DATASET CONTENT: Begin

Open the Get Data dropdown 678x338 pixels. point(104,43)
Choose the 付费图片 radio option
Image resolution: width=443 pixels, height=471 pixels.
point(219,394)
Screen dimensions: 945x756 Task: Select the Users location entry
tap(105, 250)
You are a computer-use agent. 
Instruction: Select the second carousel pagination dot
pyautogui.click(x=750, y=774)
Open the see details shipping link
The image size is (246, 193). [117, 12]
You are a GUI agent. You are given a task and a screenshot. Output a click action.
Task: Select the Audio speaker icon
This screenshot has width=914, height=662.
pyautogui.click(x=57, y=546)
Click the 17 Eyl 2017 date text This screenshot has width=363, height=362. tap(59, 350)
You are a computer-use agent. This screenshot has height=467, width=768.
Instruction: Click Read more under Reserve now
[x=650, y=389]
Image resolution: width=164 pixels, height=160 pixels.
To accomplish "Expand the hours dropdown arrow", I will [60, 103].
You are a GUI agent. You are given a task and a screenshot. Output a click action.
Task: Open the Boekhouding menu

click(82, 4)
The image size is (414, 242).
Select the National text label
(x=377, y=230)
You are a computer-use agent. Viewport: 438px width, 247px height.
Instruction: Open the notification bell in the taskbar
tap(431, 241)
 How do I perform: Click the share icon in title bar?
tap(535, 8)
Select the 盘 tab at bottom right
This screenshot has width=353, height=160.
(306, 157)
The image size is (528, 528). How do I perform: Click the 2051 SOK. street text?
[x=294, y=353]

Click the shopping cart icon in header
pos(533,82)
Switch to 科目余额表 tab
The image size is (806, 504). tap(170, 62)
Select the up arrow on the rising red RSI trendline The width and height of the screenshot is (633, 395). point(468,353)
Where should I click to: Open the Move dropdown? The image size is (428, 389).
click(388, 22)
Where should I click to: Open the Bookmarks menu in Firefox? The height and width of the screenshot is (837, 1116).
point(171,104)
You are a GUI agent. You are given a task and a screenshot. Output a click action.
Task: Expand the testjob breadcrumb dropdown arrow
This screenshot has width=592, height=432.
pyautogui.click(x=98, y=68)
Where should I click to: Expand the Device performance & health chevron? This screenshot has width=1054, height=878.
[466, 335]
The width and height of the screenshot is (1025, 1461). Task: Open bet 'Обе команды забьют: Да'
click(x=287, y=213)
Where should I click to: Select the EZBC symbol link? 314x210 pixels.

DATASET CONTENT: End

Output all of the data again. Match it exactly.

Open the Get Data dropdown 678x338 pixels. point(104,43)
Choose the 付费图片 radio option
Image resolution: width=443 pixels, height=471 pixels.
point(219,394)
Screen dimensions: 945x756 Task: Select the Users location entry
tap(105, 250)
You are a computer-use agent. 
Instruction: Select the second carousel pagination dot
pyautogui.click(x=750, y=774)
Open the see details shipping link
The image size is (246, 193). [117, 12]
You are a GUI agent. You are given a task and a screenshot. Output a click action.
Task: Select the Audio speaker icon
This screenshot has width=914, height=662.
pyautogui.click(x=57, y=546)
Click the 17 Eyl 2017 date text This screenshot has width=363, height=362. tap(59, 350)
You are a computer-use agent. This screenshot has height=467, width=768.
Instruction: Click Read more under Reserve now
[x=650, y=389]
Image resolution: width=164 pixels, height=160 pixels.
To accomplish "Expand the hours dropdown arrow", I will [60, 103].
You are a GUI agent. You are given a task and a screenshot. Output a click action.
Task: Open the Boekhouding menu

click(82, 4)
The image size is (414, 242).
Select the National text label
(x=377, y=230)
You are a computer-use agent. Viewport: 438px width, 247px height.
Instruction: Open the notification bell in the taskbar
tap(431, 241)
 How do I perform: Click the share icon in title bar?
tap(535, 8)
Select the 盘 tab at bottom right
This screenshot has width=353, height=160.
(306, 157)
The image size is (528, 528). How do I perform: Click the 2051 SOK. street text?
[x=294, y=353]

Click the shopping cart icon in header
pos(533,82)
Switch to 科目余额表 tab
The image size is (806, 504). tap(170, 62)
Select the up arrow on the rising red RSI trendline The width and height of the screenshot is (633, 395). point(468,353)
Where should I click to: Open the Move dropdown? The image size is (428, 389).
click(388, 22)
Where should I click to: Open the Bookmarks menu in Firefox? The height and width of the screenshot is (837, 1116).
point(171,104)
You are a GUI agent. You are given a task and a screenshot. Output a click action.
Task: Expand the testjob breadcrumb dropdown arrow
This screenshot has width=592, height=432.
pyautogui.click(x=98, y=68)
Where should I click to: Expand the Device performance & health chevron? This screenshot has width=1054, height=878.
[466, 335]
The width and height of the screenshot is (1025, 1461). Task: Open bet 'Обе команды забьют: Да'
click(x=287, y=213)
Where should I click to: Select the EZBC symbol link? 314x210 pixels.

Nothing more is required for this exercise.